Cheetah Don't Overheat During Hunts
Study finds that contrary to popular opinion, cheetah don't overheat during hunts. But their body temperature rises after successful hunts due to stress that another predator may seize their prey.
In a 4,500 hectare cheetah rehabilitation camp in the middle of Namibia, researchers observe the large, spotted carnivores as they readjust to wild life. This week one such researcher, physiologist Robyn Hetem from the University of the Witwatersrand Medical School, used her observations to disprove a theory about cheetah that has been treated as common knowledge for decades, that a cheetah’s running speed causes its body to overheat while hunting.
Less than 40 percent of cheetah hunts end successfully. Most of the time they stalk and chase but don't catch, even when the prey is within striking distance. Countless safari guides and animal fact websites state that cheetah give up the hunt because their bodies overheat. But we now know that isn't true.
After hunting, cheetah lie in the shade, Hetem said, panting, sometimes for more than an hour, and they seem completely exhausted. The overheating "fact" that many safari guides share is based on a 1973 study that showed cheetah stop running when their body temperature reached 40.5º C. The researchers assumed this was the reason cheetah stop chasing prey and lie down for a rest. But that study didn't simulate natural conditions, it placed cheetah on a treadmill to run for two kilometers at a medium speed, an unrealistic comparison to a real hunt.
"That study was amazing for its time," Hetem said. "But it didn't actually answer the question."
Hetem and her research team implanted two sensors, one for temperature and one to monitor activity, into six cheetah in the Namibian rehabilitation camp. Then, over the course of months, monitored the temperature readings during hunting activities.

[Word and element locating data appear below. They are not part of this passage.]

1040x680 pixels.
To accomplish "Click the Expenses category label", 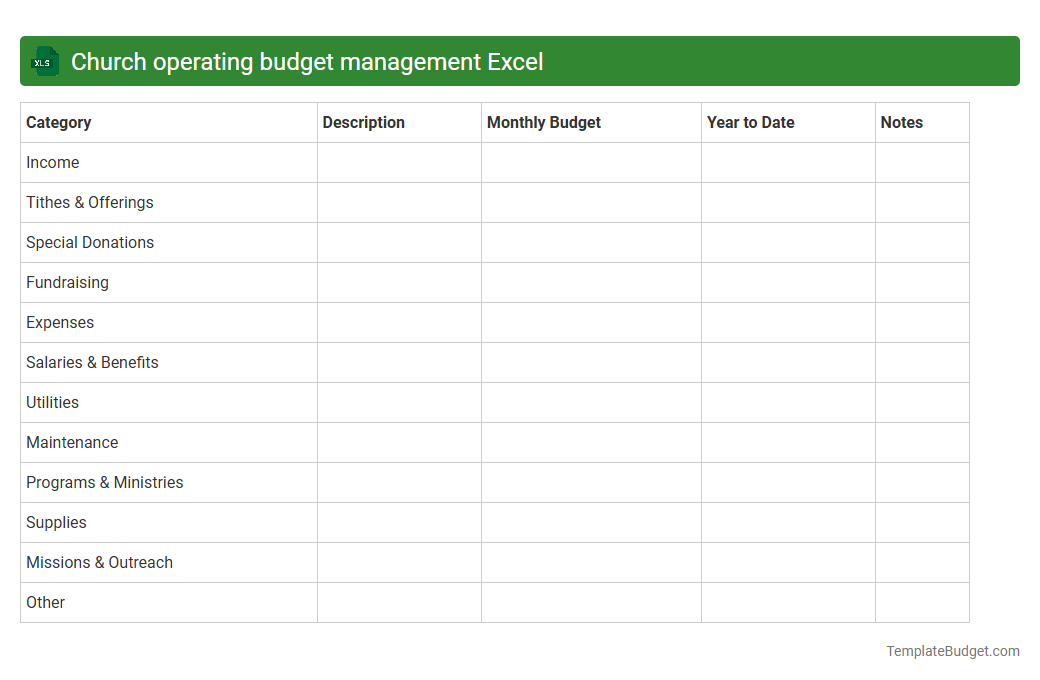I will point(60,322).
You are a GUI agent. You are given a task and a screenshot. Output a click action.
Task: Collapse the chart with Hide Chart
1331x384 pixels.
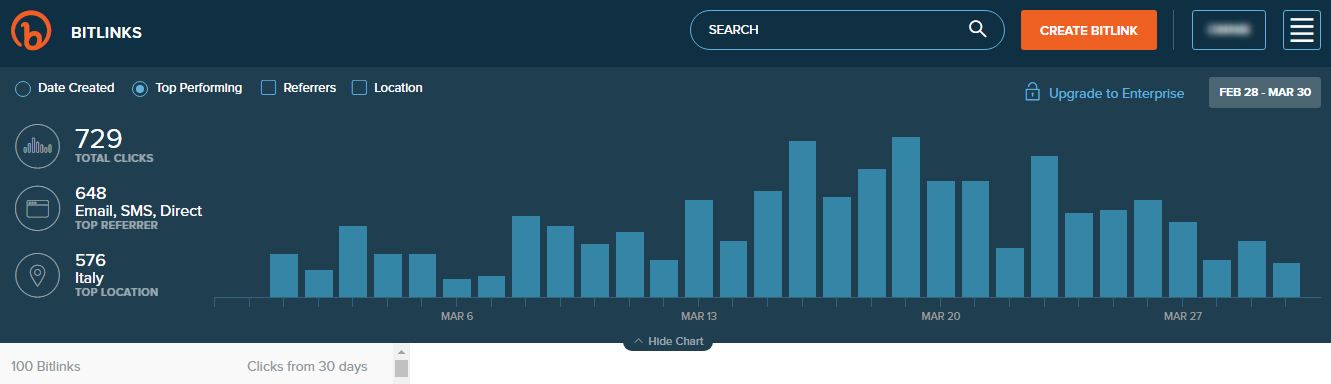coord(668,341)
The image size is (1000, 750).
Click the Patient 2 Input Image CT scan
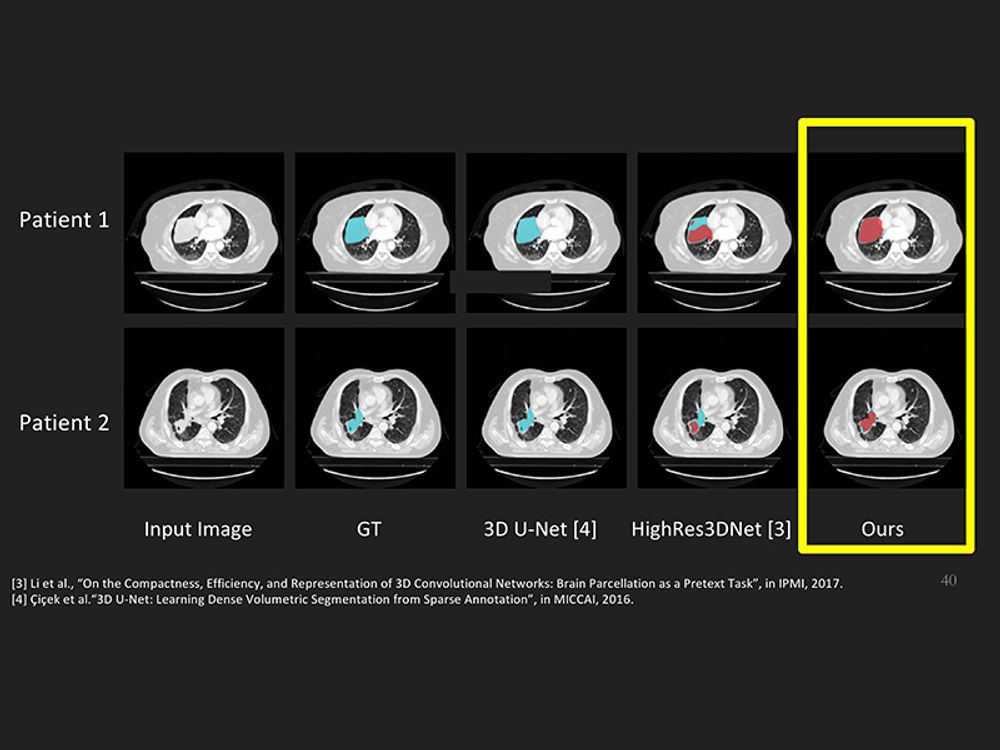coord(204,409)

It turns out cheetah don’t overheat while stalking and running after prey, in fact, they don’t heat up at all.
"We were definitely surprised," Hetem said. A cheetah's body temperature after the chase is the same as its mean daily body temperature, 38.4ºC.
Hetem’s study, published in Biology Letters, states "the supposed thermal limit to exercise of 40.5º C appeared irrelevant in these free-living cheetah."
If overheating doesn't explain the failed hunting attempts, what does? Hetem said it is speculation at this point, but one likely culprit is lactic acid build-up in muscles. Just like humans, when cheetah turn on the speed, the muscles tire quickly.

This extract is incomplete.